=== Supplied material ===

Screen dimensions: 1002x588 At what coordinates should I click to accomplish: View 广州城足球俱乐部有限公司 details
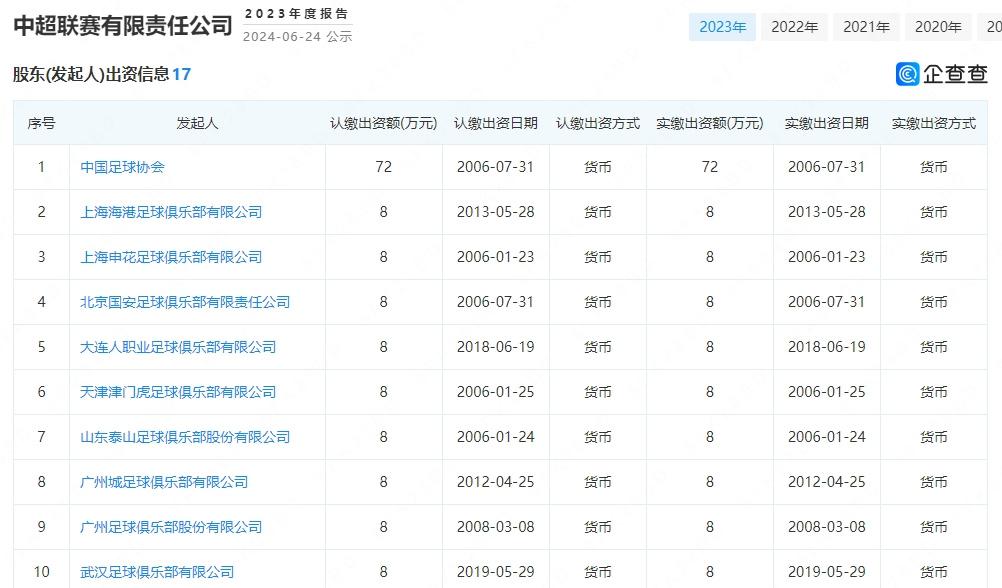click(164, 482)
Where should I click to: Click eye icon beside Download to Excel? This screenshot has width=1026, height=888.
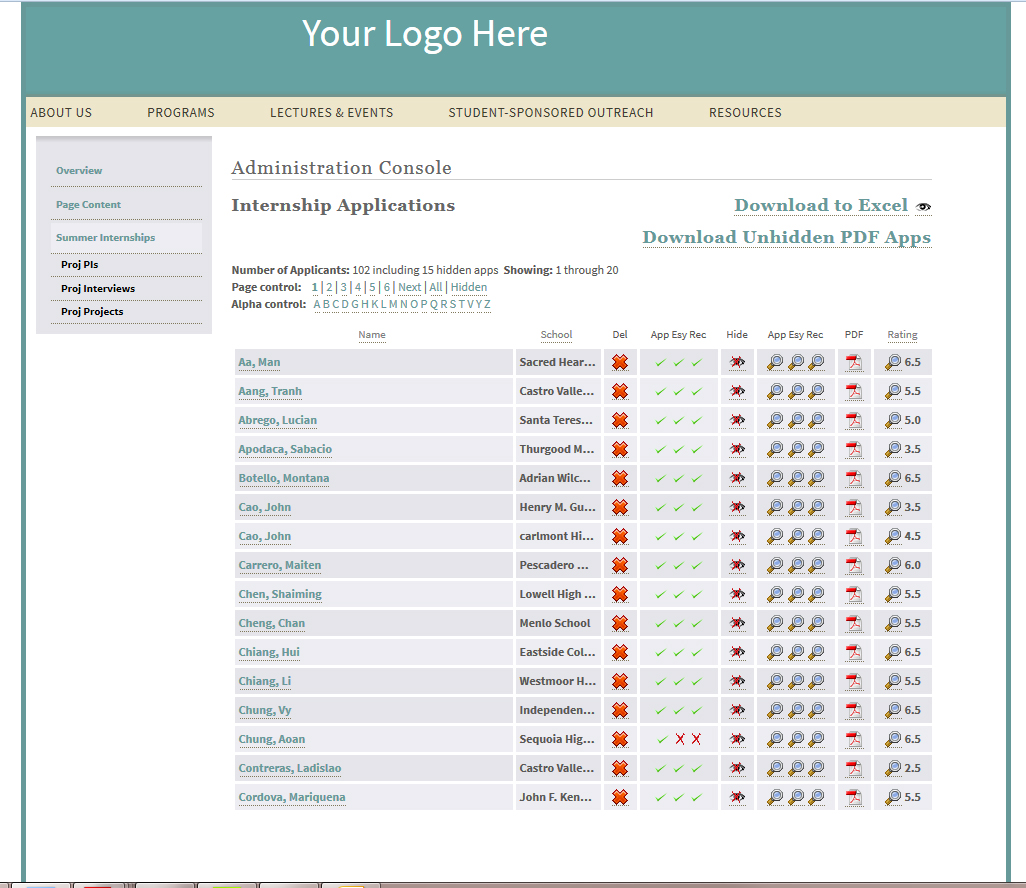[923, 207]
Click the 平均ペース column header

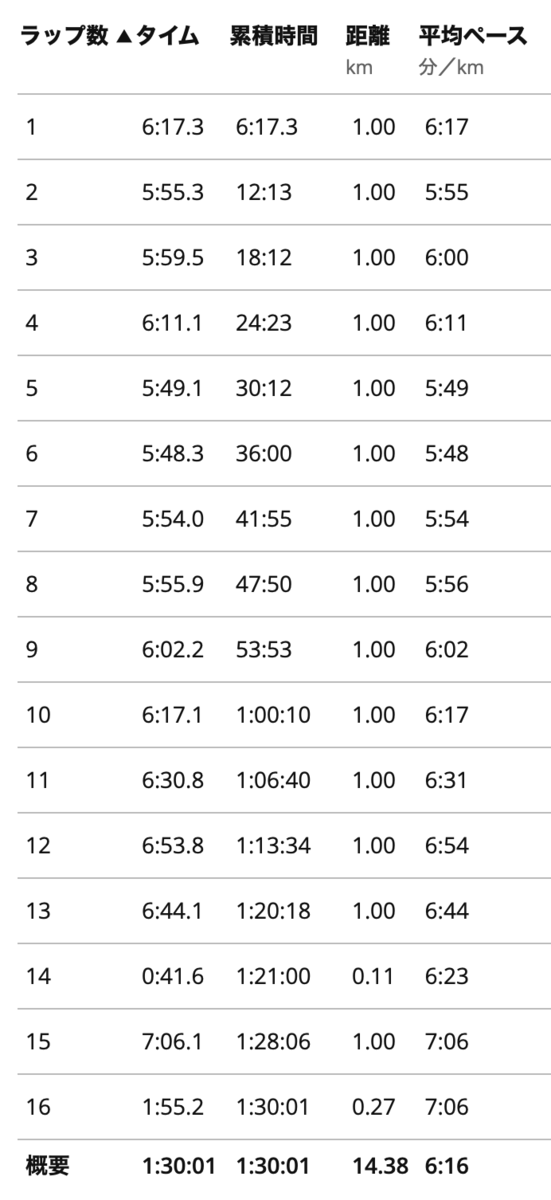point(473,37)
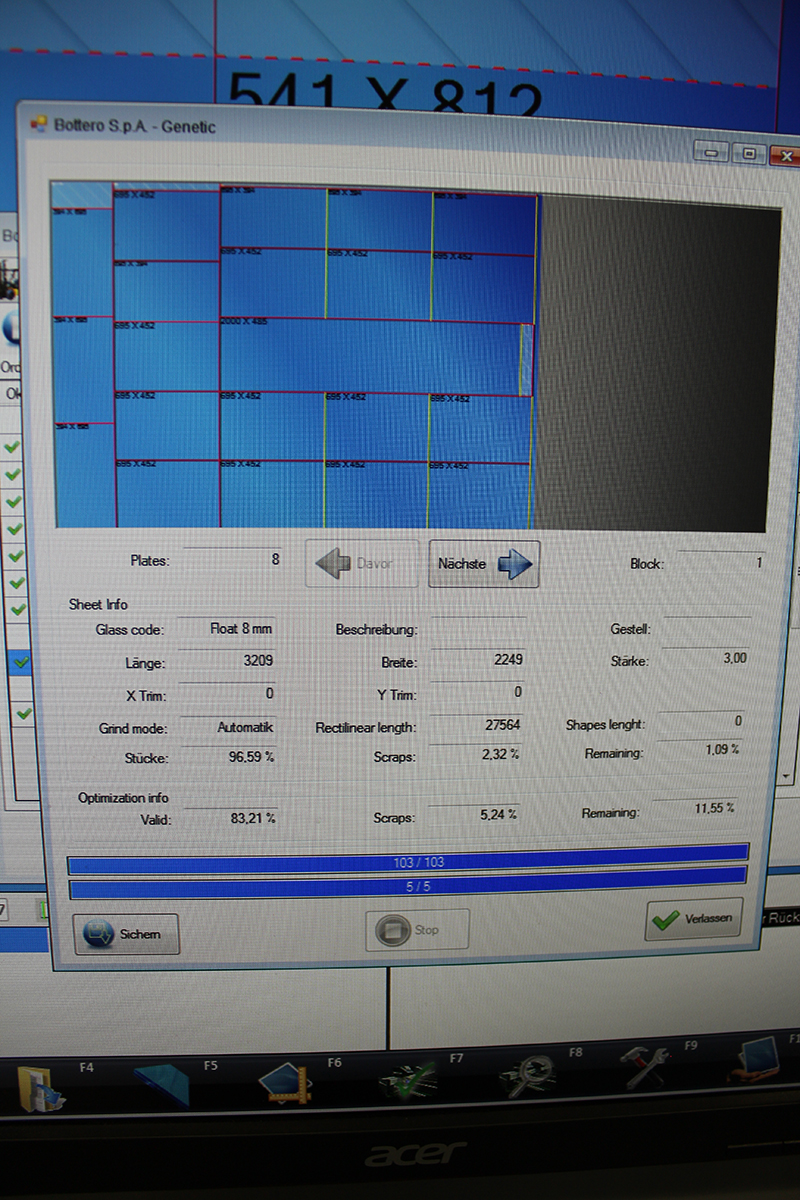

===

- _Problem description_
Please return every record above exactly, but leave out the pictures.

- _Response_
Screen dimensions: 1002x588 At what coordinates should I click to accomplish: View 广州城足球俱乐部有限公司 details
click(164, 482)
Where should I click to: Click eye icon beside Download to Excel? This screenshot has width=1026, height=888.
[923, 207]
Click the 平均ペース column header

point(473,37)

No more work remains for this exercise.